Description of the task
Every line below that holds "magnifier" must be copied.

Task input
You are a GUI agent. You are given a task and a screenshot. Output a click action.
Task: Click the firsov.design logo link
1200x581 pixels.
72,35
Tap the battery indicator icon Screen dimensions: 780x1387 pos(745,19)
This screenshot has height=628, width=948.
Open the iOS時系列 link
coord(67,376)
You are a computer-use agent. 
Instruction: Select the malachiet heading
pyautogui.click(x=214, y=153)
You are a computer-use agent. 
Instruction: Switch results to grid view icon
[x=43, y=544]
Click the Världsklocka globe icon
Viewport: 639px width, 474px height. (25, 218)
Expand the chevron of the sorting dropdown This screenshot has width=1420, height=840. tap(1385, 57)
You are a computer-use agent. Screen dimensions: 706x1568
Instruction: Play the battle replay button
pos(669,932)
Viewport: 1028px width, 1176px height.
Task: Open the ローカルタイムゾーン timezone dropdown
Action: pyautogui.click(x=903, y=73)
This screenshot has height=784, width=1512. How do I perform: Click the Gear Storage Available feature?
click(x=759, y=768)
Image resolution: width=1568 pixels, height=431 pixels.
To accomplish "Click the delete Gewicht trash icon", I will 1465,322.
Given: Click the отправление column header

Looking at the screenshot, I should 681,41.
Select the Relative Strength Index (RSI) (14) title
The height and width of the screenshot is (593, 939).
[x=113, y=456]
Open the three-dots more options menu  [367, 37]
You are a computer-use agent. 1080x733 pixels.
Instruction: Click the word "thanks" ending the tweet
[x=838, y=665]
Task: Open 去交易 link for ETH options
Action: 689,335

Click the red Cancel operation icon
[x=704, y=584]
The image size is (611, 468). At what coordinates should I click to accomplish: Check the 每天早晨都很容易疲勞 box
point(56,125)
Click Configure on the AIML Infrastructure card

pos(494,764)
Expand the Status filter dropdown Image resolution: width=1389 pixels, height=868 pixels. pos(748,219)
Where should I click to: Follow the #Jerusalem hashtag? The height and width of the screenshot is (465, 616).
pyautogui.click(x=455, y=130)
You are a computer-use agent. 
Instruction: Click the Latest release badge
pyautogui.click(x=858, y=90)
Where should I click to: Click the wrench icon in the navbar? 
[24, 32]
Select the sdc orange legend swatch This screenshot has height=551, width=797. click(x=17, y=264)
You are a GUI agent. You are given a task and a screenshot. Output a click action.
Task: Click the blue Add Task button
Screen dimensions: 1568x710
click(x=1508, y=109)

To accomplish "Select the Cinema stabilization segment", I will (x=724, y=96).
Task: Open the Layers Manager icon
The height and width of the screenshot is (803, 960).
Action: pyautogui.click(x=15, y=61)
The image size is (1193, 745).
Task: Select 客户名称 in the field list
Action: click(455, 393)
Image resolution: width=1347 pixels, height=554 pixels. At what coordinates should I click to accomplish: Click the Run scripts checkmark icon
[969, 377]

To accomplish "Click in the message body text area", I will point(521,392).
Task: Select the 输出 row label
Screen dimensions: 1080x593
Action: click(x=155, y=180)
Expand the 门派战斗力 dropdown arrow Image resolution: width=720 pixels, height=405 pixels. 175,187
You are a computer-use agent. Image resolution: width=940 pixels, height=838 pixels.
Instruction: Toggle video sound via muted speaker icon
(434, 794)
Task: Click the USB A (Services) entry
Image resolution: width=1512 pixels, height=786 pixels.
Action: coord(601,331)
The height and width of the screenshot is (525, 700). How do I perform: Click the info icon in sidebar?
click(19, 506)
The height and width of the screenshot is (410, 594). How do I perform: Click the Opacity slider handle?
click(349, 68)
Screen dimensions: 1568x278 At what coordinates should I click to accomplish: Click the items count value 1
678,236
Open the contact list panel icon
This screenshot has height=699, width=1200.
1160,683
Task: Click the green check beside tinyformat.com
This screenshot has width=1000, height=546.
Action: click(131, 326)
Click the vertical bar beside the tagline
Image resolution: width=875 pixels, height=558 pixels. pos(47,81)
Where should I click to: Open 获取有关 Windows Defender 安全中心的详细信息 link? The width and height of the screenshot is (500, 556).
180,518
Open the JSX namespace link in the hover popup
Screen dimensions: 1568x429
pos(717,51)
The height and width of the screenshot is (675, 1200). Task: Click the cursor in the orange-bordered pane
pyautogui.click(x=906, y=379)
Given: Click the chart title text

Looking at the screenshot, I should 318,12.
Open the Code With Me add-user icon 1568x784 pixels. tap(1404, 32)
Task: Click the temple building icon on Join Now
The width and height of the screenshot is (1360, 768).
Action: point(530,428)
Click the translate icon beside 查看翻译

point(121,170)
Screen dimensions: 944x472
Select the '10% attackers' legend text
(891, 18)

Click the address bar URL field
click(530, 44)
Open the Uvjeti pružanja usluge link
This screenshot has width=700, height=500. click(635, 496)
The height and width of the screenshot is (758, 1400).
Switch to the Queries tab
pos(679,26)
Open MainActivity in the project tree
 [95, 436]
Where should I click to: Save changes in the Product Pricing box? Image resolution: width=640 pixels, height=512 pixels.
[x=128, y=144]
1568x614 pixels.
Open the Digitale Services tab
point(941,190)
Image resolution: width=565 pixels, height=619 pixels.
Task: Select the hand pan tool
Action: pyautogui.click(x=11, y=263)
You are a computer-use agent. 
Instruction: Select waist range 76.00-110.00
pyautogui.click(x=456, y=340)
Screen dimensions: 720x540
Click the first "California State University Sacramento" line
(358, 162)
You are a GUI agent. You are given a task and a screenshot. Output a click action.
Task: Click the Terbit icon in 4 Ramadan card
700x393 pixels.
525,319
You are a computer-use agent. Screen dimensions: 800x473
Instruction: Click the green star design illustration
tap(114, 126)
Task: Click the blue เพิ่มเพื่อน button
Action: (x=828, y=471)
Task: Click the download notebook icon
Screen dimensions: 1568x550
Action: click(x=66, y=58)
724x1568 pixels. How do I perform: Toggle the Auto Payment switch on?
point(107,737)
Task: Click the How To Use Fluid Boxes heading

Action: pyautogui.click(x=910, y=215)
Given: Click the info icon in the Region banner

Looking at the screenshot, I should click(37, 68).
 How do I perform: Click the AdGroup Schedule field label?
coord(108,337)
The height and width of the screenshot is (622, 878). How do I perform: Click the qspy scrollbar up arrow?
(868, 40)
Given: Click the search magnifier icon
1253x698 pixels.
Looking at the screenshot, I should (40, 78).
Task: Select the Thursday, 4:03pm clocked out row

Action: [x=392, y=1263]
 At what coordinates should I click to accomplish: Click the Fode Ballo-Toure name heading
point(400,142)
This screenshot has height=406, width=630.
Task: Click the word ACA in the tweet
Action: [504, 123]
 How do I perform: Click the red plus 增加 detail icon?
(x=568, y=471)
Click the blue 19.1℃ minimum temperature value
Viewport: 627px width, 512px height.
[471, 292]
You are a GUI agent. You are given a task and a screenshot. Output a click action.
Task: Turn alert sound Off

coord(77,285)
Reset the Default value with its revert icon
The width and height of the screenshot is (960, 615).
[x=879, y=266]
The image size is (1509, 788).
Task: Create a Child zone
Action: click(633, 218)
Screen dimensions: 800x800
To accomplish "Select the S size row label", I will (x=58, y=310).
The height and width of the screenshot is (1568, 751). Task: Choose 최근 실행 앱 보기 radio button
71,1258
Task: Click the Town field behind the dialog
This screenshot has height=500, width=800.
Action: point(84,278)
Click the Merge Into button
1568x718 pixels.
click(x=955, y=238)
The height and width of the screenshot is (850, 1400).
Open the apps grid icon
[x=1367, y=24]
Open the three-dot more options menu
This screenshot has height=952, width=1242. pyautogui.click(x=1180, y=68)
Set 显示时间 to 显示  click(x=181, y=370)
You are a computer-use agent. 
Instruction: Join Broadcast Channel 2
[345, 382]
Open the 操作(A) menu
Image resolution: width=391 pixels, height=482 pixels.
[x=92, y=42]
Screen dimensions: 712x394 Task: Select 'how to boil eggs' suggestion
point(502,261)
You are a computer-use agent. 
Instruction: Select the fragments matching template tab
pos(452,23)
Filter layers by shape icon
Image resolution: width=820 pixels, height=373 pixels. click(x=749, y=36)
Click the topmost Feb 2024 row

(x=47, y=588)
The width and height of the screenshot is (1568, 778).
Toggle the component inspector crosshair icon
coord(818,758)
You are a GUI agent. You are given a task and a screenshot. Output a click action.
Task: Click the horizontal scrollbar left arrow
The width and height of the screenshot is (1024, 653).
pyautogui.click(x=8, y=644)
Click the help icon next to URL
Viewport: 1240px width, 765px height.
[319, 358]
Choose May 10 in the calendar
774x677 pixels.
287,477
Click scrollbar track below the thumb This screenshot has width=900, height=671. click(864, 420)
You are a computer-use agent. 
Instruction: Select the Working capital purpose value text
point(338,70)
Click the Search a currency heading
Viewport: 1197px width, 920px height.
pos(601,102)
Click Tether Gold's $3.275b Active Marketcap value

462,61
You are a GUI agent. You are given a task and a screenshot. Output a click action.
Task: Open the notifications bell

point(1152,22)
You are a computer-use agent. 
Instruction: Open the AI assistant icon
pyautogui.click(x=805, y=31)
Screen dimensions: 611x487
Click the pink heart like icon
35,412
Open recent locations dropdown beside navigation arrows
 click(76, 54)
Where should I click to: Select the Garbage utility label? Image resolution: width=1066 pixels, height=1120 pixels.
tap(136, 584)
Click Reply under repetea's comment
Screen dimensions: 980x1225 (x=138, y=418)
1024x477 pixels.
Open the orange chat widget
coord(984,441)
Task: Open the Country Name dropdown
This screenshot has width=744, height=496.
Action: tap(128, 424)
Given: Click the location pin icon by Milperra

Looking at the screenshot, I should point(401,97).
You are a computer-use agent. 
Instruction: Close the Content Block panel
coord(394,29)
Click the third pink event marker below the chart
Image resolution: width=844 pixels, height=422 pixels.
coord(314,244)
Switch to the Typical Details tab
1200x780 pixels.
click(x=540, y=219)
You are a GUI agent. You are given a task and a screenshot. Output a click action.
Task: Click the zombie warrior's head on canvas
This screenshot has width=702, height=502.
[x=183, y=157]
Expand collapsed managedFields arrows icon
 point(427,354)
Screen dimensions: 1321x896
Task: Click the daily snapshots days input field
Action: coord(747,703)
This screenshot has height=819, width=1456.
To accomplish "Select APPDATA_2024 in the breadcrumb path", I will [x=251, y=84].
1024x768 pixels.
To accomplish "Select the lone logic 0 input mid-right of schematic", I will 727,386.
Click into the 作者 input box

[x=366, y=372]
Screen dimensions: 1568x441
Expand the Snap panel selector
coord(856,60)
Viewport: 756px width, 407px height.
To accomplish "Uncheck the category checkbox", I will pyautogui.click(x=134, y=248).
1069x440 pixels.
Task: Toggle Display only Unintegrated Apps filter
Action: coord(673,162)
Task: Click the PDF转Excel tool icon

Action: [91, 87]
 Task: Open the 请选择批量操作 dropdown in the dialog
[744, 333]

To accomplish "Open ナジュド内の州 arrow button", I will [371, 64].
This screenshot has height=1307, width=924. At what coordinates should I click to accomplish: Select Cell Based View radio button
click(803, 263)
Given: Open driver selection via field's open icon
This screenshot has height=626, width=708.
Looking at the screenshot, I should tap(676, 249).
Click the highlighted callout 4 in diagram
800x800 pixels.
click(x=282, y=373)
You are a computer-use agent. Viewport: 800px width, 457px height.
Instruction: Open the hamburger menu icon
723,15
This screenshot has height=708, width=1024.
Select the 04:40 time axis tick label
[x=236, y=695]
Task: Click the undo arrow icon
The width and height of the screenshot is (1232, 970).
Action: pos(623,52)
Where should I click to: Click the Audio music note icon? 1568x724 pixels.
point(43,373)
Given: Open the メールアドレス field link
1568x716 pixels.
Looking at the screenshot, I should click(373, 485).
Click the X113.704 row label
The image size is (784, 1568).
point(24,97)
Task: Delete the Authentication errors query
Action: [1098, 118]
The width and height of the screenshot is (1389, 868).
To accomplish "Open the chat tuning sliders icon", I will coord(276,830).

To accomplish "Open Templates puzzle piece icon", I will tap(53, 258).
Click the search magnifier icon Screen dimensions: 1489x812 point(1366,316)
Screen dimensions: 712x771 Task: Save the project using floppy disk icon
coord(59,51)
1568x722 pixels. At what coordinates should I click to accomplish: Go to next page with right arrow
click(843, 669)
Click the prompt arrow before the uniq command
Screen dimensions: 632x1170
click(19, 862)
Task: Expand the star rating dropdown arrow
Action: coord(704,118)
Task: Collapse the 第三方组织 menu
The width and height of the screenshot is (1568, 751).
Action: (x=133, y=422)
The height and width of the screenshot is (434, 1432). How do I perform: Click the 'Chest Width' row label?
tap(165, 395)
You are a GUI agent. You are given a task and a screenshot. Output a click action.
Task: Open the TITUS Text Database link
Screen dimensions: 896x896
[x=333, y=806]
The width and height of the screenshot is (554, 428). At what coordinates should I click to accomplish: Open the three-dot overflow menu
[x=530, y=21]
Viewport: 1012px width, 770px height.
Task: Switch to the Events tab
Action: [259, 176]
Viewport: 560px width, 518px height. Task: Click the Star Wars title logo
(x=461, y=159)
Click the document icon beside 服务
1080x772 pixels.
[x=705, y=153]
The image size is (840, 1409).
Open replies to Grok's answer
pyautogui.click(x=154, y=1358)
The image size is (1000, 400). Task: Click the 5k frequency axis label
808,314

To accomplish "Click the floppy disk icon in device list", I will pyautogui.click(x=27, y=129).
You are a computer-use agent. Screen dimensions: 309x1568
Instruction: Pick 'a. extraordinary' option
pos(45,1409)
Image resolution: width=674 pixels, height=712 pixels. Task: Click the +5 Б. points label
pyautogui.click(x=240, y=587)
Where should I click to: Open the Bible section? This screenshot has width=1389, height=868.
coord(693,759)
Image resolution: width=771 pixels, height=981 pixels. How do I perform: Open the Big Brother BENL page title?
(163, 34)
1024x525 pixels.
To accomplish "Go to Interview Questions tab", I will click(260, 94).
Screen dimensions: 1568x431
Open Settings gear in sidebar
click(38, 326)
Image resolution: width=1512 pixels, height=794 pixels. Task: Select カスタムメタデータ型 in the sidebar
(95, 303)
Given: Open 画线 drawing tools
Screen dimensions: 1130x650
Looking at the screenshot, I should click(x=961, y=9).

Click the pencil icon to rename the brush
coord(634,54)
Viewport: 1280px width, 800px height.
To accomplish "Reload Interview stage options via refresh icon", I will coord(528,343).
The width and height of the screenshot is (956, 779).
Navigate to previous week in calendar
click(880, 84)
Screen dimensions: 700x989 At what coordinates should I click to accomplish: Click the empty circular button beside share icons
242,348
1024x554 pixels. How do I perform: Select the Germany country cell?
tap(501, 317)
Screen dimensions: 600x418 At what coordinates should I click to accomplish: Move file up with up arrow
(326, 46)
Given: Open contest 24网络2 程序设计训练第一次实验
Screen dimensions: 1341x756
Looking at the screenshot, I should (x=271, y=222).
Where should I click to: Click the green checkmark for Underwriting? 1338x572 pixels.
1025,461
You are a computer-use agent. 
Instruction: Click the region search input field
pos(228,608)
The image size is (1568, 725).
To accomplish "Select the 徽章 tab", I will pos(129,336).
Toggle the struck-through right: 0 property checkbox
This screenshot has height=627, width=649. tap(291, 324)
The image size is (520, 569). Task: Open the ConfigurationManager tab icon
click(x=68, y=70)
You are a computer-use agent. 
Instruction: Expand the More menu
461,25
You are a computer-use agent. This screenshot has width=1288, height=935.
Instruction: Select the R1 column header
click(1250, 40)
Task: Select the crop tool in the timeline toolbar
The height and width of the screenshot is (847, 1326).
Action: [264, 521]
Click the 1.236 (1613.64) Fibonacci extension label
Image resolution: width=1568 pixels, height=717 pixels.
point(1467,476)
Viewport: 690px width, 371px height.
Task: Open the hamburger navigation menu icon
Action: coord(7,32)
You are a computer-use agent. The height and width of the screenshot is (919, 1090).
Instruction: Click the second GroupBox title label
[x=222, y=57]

Task answer
Given: Click the search magnifier icon
Click the search magnifier icon Screen dimensions: 1489x812 point(1366,316)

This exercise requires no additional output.